The parents' guide to what's in this movie.
What parents need to know
Parents need to know that beneath the heartwarming, often funny, story of a young girl's relationship with a lovable mutt, Because of Winn-Dixie deals with some significant life experiences, (abandonment, alcoholism, death of a loved one, and the difficulties that come with major change in a child's life). The issues are treated sensitively and gently, without too much detail. Multiple positive messages are either clearly stated or subtly integrated into the story and character arcs. The few action sequences are either comic (dog pulling down policeman's trousers, falls, chases) or mildly suspenseful (flashback of a bear, the dog catching and releasing a mouse, and the dog fearfully reacting to thunderstorms). There is one use of "hell," and a couple of insults ("booger-eater," "retard"); someone steps in some messy dog poop.
- Parents say
- Kids say
What's the story?
Opal (Annasophia Robb) and her worried, distracted preacher father (Jeff Daniels) have just moved to tiny Naomi, Florida. At the grocery store, Opal meets a troublemaking stray dog causing chaos, claims him as hers, and names him Winn-Dixie after the store. Her dad and the landlord say "No!" But Winn-Dixie wants to stay with Opal and help her make some new friends. Soon, Opal has a job working the pet store and befriends the town librarian (Eva Marie Saint), a reclusive woman (Cecily Tyson), and some local kids. As Opal becomes more confident, she finds the courage to ask the Preacher about her mother. Because of Winn-Dixie, she has developed the maturity to begin to understand the answers. And because of Winn-Dixie, the small town of Naomi becomes once again a place where people know each other's sorrows and reach out to each other.
Is it any good?
While appealing, this story is also heavy-handed and full of clichés, and characters with names like "Sweetie Pie" and "Dunlap Dewberry." Annasophia Robb turns in an uncertain performance as Opal, but strong appearances by top talent in the adult roles and graceful evocation of a gently rural community by director Wayne Wang keep it for the most part more sweet than sugary.

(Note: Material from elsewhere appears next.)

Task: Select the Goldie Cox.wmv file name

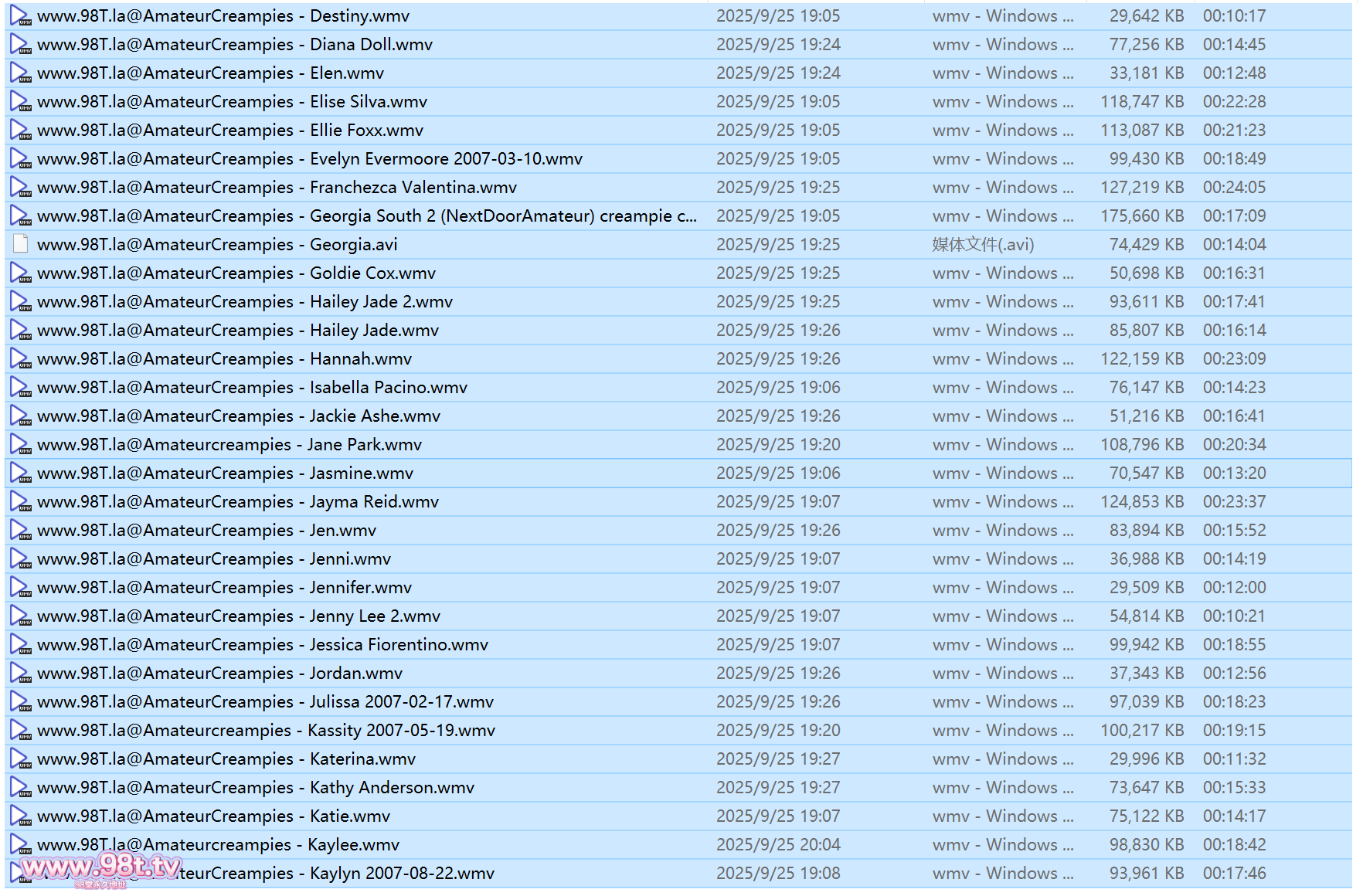Action: click(x=236, y=273)
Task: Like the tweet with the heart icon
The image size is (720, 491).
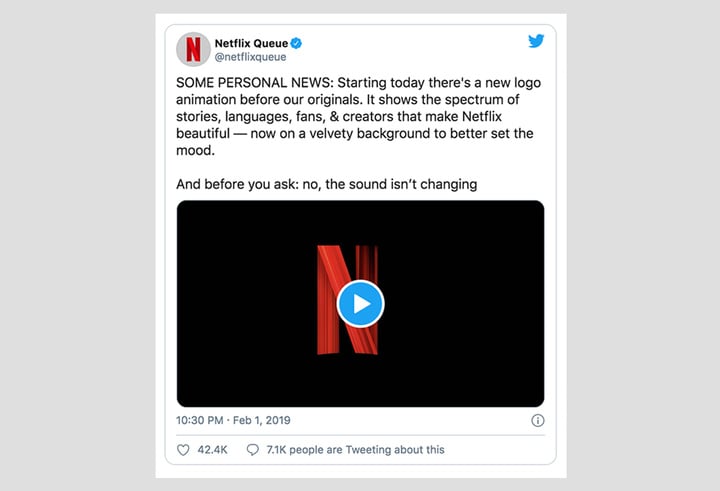Action: [183, 450]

The best moments are not the revelations or the coming-of-age turning points or the dog-causes-trouble slapstick but the small, quiet scenes of people connecting to each other. The film is gently touching when Opal tells the librarian and the recluse that she wants to hear their stories and then listens attentively and when Otis plays his guitar for the animals. Those are the moments that truly convey the magic of Winn-Dixie.

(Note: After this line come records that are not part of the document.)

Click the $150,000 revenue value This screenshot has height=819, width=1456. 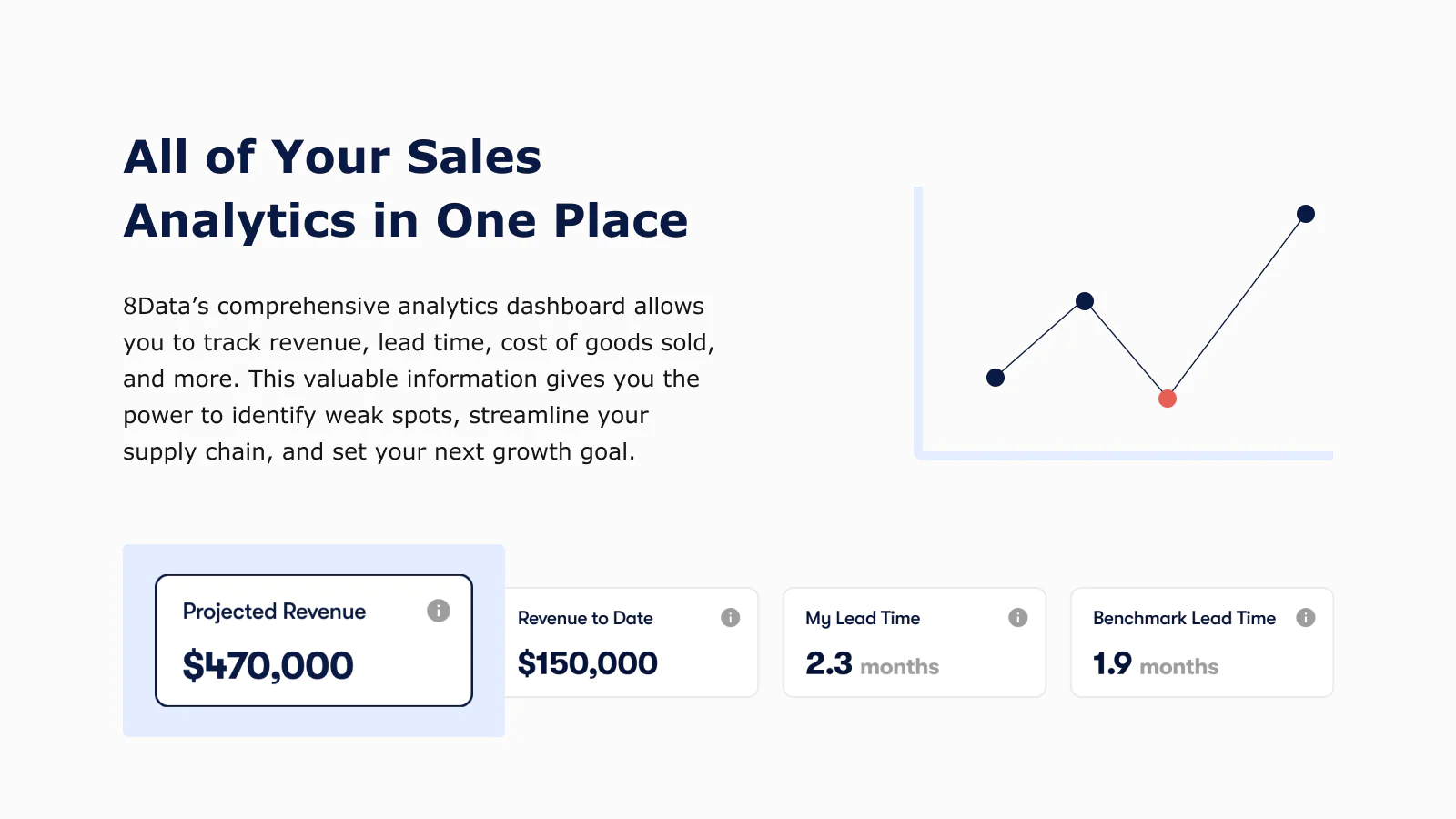[x=587, y=663]
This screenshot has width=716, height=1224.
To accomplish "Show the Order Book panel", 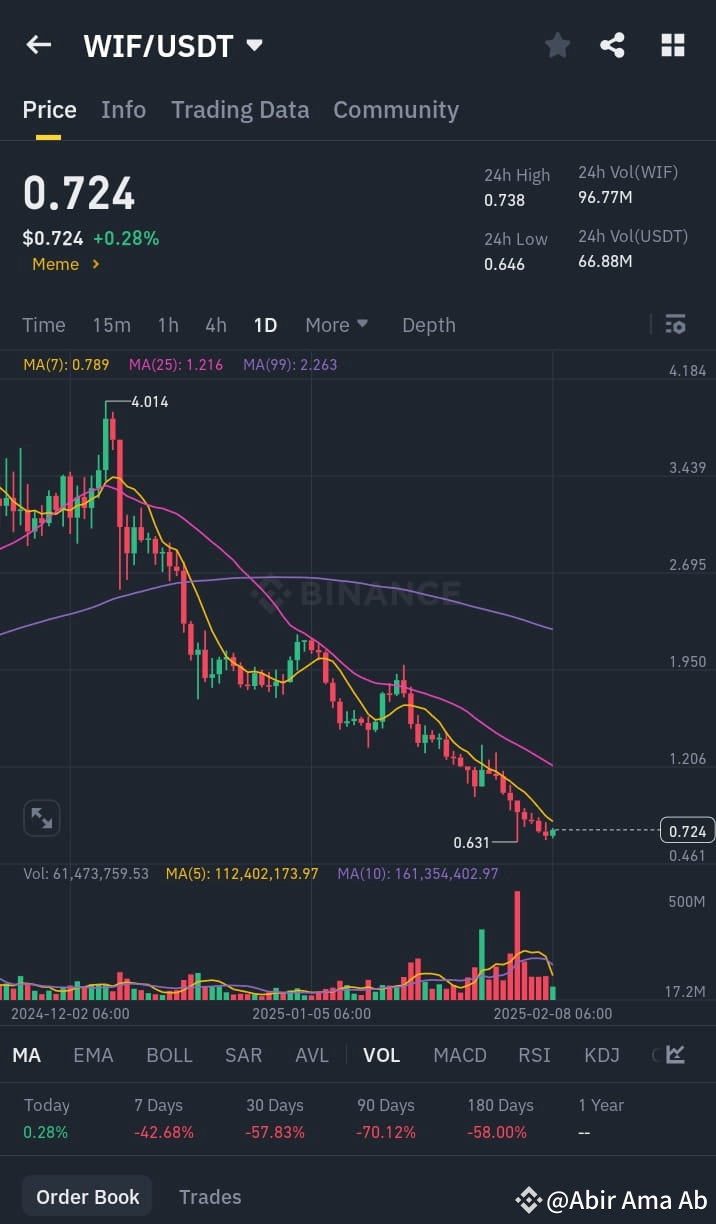I will [87, 1196].
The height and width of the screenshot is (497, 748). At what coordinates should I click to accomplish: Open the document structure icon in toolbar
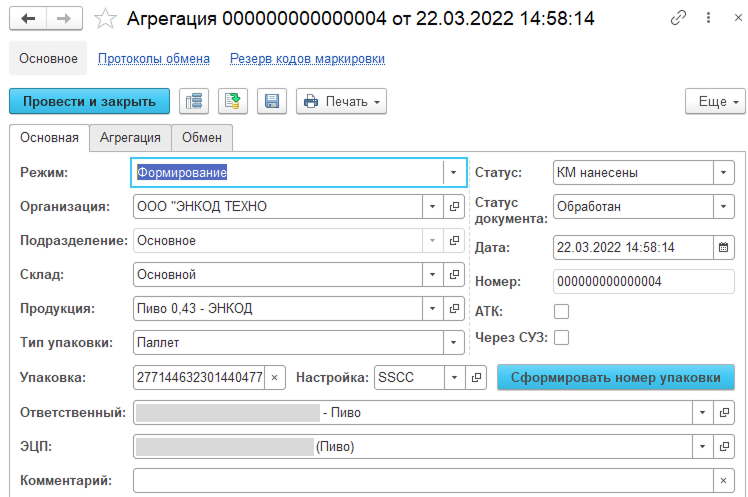coord(194,102)
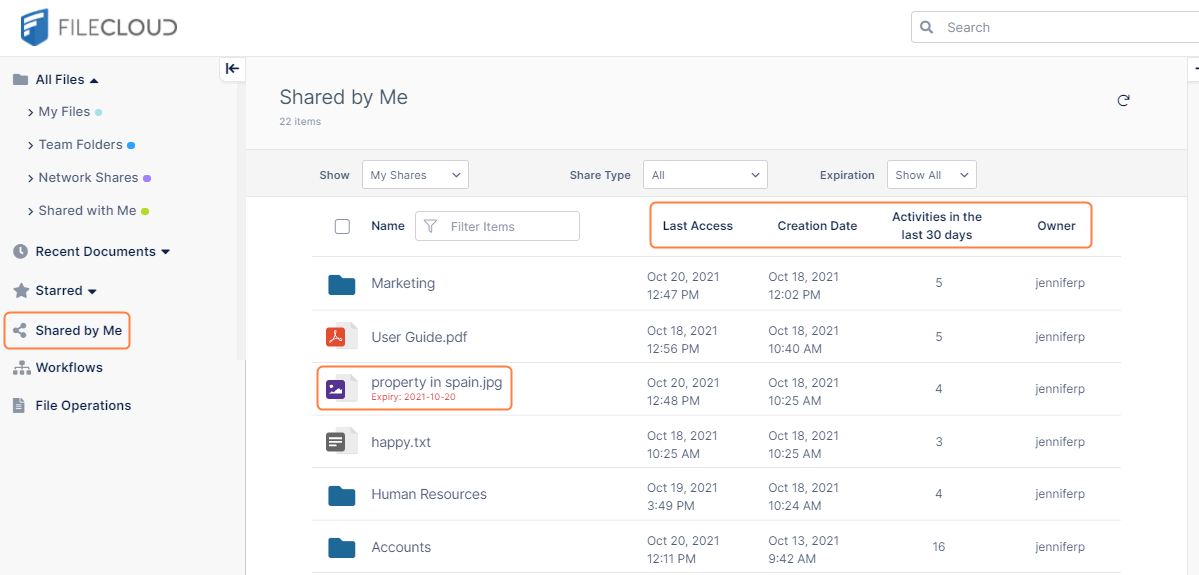Open the Share Type dropdown

click(x=704, y=175)
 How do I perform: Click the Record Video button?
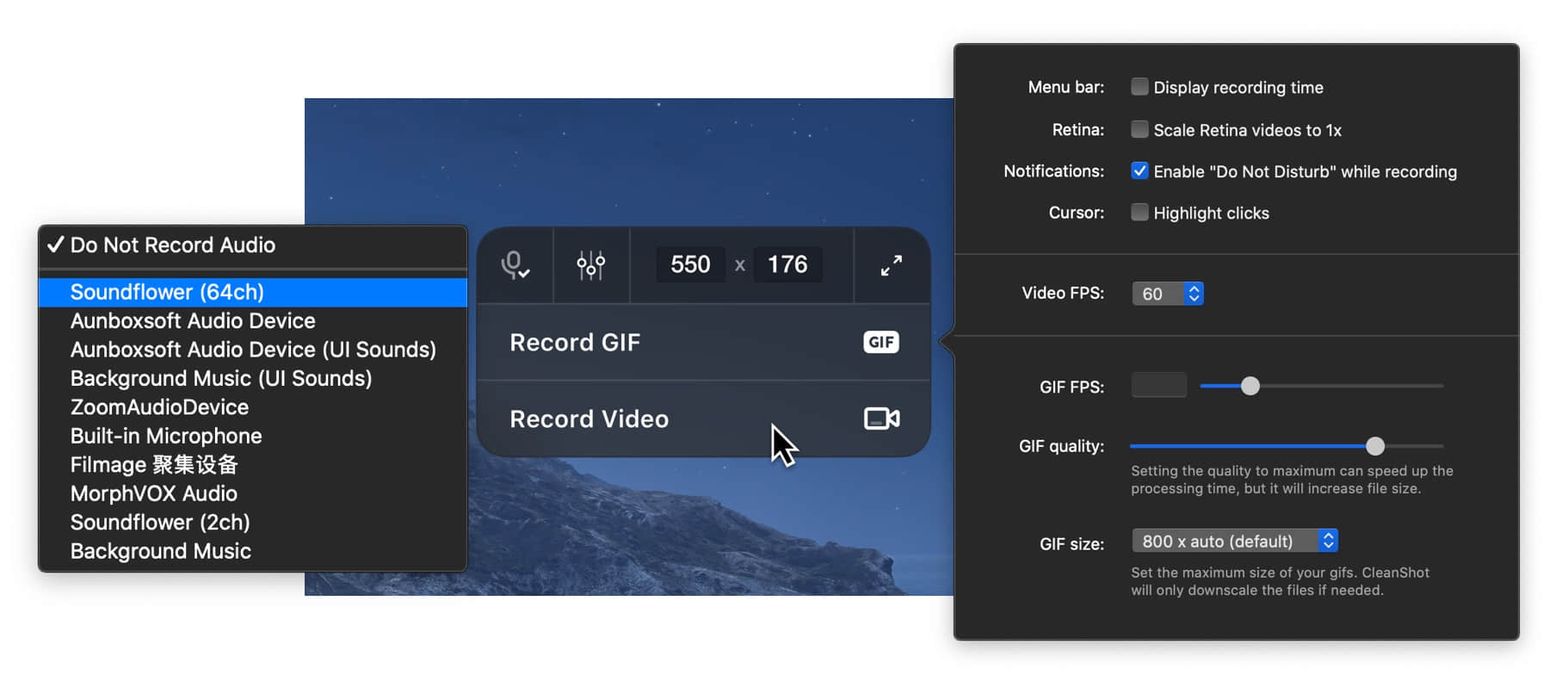pyautogui.click(x=703, y=418)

Talk to your kids about ...
Families can talk about why Winn-Dixie was so important to Opal. They could also discuss the importance of the way Opal listens to the stories Miss Franny and Gloria tell her. If you had to choose ten things to describe each member of the family, what would they be? What do you think of Gloria's way of recognizing her mistakes? Why did Opal worry that it was her fault that her mother left? Why was it important that the candy was sweet and sad? Do the people in your community know each other's sorrows? How do you learn what your one important thing is?
- In theaters: February 18, 2005
- On DVD or streaming: August 9, 2005
- Cast: AnnaSophia Robb, Harland Williams, Jeff Daniels
- Director: Wayne Wang
- Studio: Twentieth Century Fox
- Genre: Family and Kids
- Topics: Book Characters, Cats, Dogs, and Mice, Friendship, Great Girl Role Models, Misfits and Underdogs
- Run time: 85 minutes
- MPAA rating: PG
- MPAA explanation: thematic elements and brief mild language.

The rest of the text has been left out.